___ Given data

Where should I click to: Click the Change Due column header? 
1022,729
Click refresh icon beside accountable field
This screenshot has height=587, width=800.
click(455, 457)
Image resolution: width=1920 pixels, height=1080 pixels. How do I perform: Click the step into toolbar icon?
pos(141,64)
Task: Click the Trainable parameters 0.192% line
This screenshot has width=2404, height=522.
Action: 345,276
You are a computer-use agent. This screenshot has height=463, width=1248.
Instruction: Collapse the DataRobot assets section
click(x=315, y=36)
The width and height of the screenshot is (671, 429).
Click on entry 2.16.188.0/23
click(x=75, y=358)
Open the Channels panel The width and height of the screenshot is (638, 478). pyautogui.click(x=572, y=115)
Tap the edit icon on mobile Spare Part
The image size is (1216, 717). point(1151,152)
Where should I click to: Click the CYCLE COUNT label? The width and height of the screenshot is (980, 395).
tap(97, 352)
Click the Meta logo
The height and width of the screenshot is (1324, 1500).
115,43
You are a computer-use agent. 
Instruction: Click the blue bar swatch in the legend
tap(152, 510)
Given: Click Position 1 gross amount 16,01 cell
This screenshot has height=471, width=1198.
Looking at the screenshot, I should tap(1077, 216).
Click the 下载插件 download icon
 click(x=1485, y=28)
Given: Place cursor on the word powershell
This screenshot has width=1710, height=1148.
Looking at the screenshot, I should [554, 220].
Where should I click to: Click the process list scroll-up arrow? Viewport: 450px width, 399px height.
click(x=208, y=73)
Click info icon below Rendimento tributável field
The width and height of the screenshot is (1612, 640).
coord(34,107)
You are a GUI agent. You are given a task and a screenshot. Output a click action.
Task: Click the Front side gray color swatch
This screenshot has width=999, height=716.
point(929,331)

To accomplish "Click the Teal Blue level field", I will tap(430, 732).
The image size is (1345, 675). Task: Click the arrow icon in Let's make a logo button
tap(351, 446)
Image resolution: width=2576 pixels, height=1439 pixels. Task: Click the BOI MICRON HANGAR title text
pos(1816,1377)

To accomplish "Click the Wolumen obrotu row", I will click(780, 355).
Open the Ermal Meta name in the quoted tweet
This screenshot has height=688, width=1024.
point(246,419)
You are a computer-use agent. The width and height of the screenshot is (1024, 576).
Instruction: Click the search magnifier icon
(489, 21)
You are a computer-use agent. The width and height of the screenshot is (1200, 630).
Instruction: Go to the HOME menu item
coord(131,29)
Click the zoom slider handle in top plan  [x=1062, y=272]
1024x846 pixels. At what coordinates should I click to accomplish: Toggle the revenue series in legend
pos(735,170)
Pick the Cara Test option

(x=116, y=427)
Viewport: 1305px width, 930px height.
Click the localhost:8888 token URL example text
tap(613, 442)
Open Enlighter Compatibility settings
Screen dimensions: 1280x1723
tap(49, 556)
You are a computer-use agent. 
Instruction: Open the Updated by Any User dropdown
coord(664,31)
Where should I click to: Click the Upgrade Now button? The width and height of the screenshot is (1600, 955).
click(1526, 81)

______

• [What is needed]: Please reproduce every one of the data entries above word for word, changing nothing.

• [Written reply]:
Where should I click to: Click the Change Due column header? 
1022,729
Click refresh icon beside accountable field
This screenshot has height=587, width=800.
click(455, 457)
Image resolution: width=1920 pixels, height=1080 pixels. How do I perform: Click the step into toolbar icon?
pos(141,64)
Task: Click the Trainable parameters 0.192% line
This screenshot has width=2404, height=522.
Action: 345,276
You are a computer-use agent. This screenshot has height=463, width=1248.
Instruction: Collapse the DataRobot assets section
click(x=315, y=36)
The width and height of the screenshot is (671, 429).
Click on entry 2.16.188.0/23
click(x=75, y=358)
Open the Channels panel The width and height of the screenshot is (638, 478). pyautogui.click(x=572, y=115)
Tap the edit icon on mobile Spare Part
The image size is (1216, 717). point(1151,152)
Where should I click to: Click the CYCLE COUNT label? The width and height of the screenshot is (980, 395).
tap(97, 352)
Click the Meta logo
The height and width of the screenshot is (1324, 1500).
115,43
You are a computer-use agent. 
Instruction: Click the blue bar swatch in the legend
tap(152, 510)
Given: Click Position 1 gross amount 16,01 cell
This screenshot has height=471, width=1198.
Looking at the screenshot, I should tap(1077, 216).
Click the 下载插件 download icon
 click(x=1485, y=28)
Given: Place cursor on the word powershell
This screenshot has width=1710, height=1148.
Looking at the screenshot, I should [554, 220].
Where should I click to: Click the process list scroll-up arrow? Viewport: 450px width, 399px height.
click(x=208, y=73)
Click info icon below Rendimento tributável field
The width and height of the screenshot is (1612, 640).
coord(34,107)
You are a GUI agent. You are given a task and a screenshot. Output a click action.
Task: Click the Front side gray color swatch
This screenshot has width=999, height=716.
point(929,331)

To accomplish "Click the Teal Blue level field", I will tap(430, 732).
The image size is (1345, 675). Task: Click the arrow icon in Let's make a logo button
tap(351, 446)
Image resolution: width=2576 pixels, height=1439 pixels. Task: Click the BOI MICRON HANGAR title text
pos(1816,1377)

To accomplish "Click the Wolumen obrotu row", I will click(780, 355).
Open the Ermal Meta name in the quoted tweet
This screenshot has height=688, width=1024.
point(246,419)
You are a computer-use agent. The width and height of the screenshot is (1024, 576).
Instruction: Click the search magnifier icon
(489, 21)
You are a computer-use agent. The width and height of the screenshot is (1200, 630).
Instruction: Go to the HOME menu item
coord(131,29)
Click the zoom slider handle in top plan  [x=1062, y=272]
1024x846 pixels. At what coordinates should I click to accomplish: Toggle the revenue series in legend
pos(735,170)
Pick the Cara Test option

(x=116, y=427)
Viewport: 1305px width, 930px height.
Click the localhost:8888 token URL example text
tap(613, 442)
Open Enlighter Compatibility settings
Screen dimensions: 1280x1723
tap(49, 556)
You are a computer-use agent. 
Instruction: Open the Updated by Any User dropdown
coord(664,31)
Where should I click to: Click the Upgrade Now button? The width and height of the screenshot is (1600, 955).
click(1526, 81)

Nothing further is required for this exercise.